The BMI2 version always passes all tests correctly so it must be at least be a bug with my implementation.
I needed to change your magicbits implementation for the 2D case to:
// 2D decode 32-bit:
x = x & MORTON_MASK2D_U32[5];
x = (x ^ (x >> 1)) & MORTON_MASK2D_U32[4];
x = (x ^ (x >> 2)) & MORTON_MASK2D_U32[3];
x = (x ^ (x >> 4)) & MORTON_MASK2D_U32[2];
x = (x ^ (x >> 8)) & MORTON_MASK2D_U32[1];
x = (x ^ (x >> 16)) & MORTON_MASK2D_U32[0];
// 2D encode 32-bit:
x = (x | x << 16) & MORTON_MASK2D_U32[1];
x = (x | x << 8) & MORTON_MASK2D_U32[2];
x = (x | x << 4) & MORTON_MASK2D_U32[3];
x = (x | x << 2) & MORTON_MASK2D_U32[4];
x = (x | x << 1) & MORTON_MASK2D_U32[5];
// 2D decode 64-bit:
x = x & MORTON_MASK2D_U64[5];
x = (x ^ (x >> 1)) & MORTON_MASK2D_U64[4];
x = (x ^ (x >> 2)) & MORTON_MASK2D_U64[3];
x = (x ^ (x >> 4)) & MORTON_MASK2D_U64[2];
x = (x ^ (x >> 8)) & MORTON_MASK2D_U64[1];
x = (x ^ (x >> 16)) & MORTON_MASK2D_U64[0];
// 2D encode 64-bit:
x = (x | x << 32) & MORTON_MASK2D_U64[0];
x = (x | x << 16) & MORTON_MASK2D_U64[1];
x = (x | x << 8) & MORTON_MASK2D_U64[2];
x = (x | x << 4) & MORTON_MASK2D_U64[3];
x = (x | x << 2) & MORTON_MASK2D_U64[4];
x = (x | x << 1) & MORTON_MASK2D_U64[5];
to make it pass this test. I am still having trouble with the 3D version though...

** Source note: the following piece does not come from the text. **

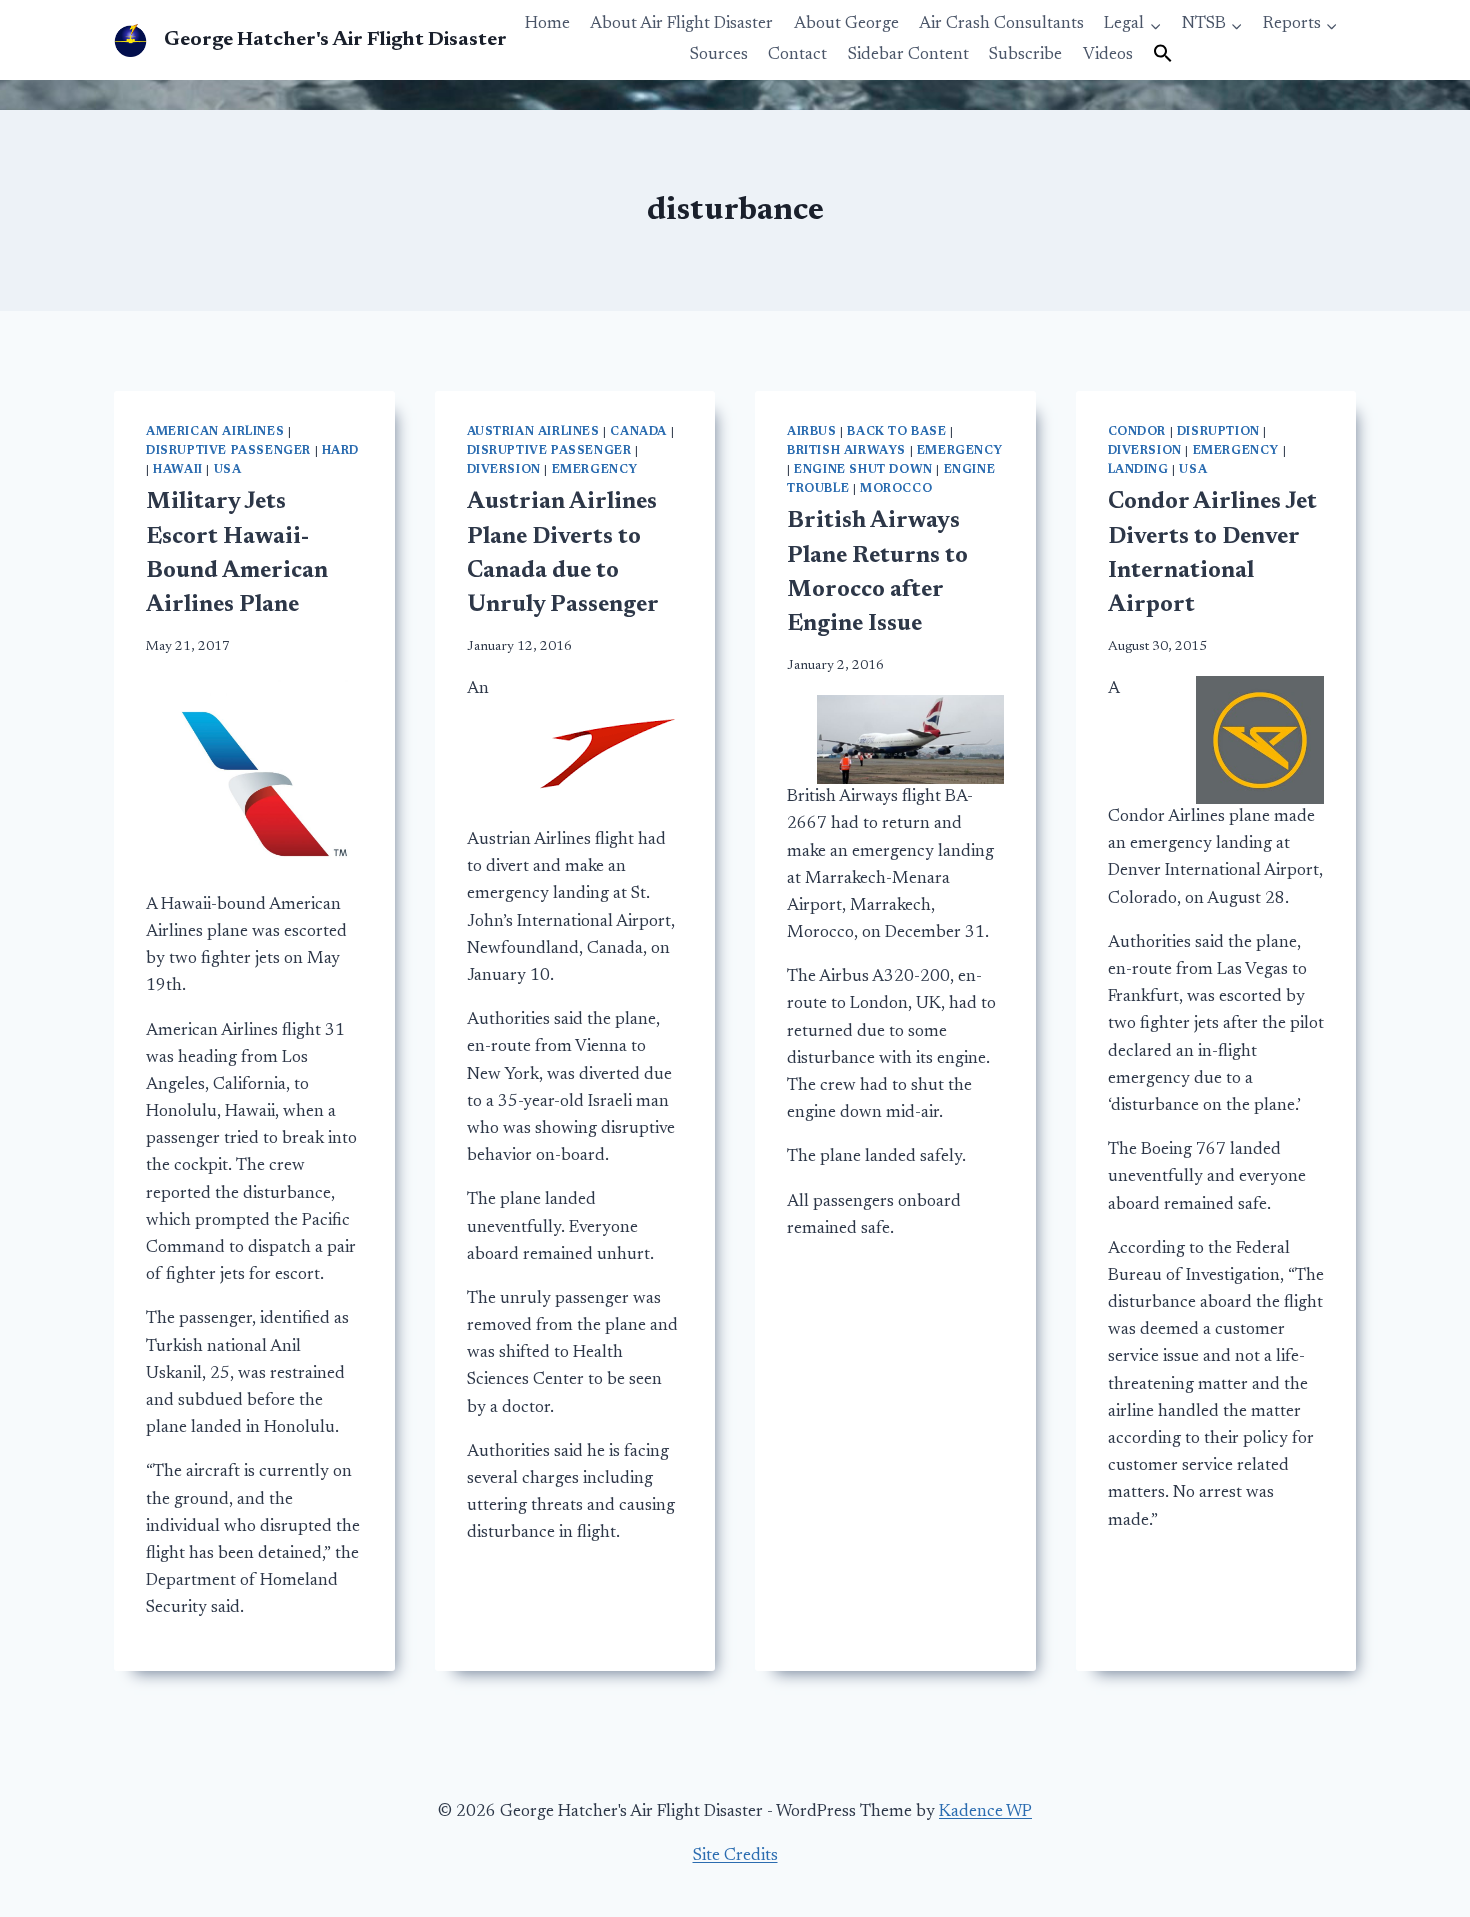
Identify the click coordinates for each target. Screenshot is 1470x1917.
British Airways (846, 451)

Just wanted to ping you on the issue that the magic bits implementation might not be 100% correct. It seems to work for small enough morton codes, but if you only need those you should probably be using u8
or u16
specific implementations.
A good test is just to test it against the BMI2 version for the full u8, u16, and u32 integer ranges, and for some subranges of the u64 integer range (testing the whole u64 range takes N * 100 years on a 3Ghz CPU).
If it turns out that this is not a bug in my code, but actually a problem with libmorton, you might want to repeat the benchmarks since if more operations are needed for correctness maybe BMI2 will compare better.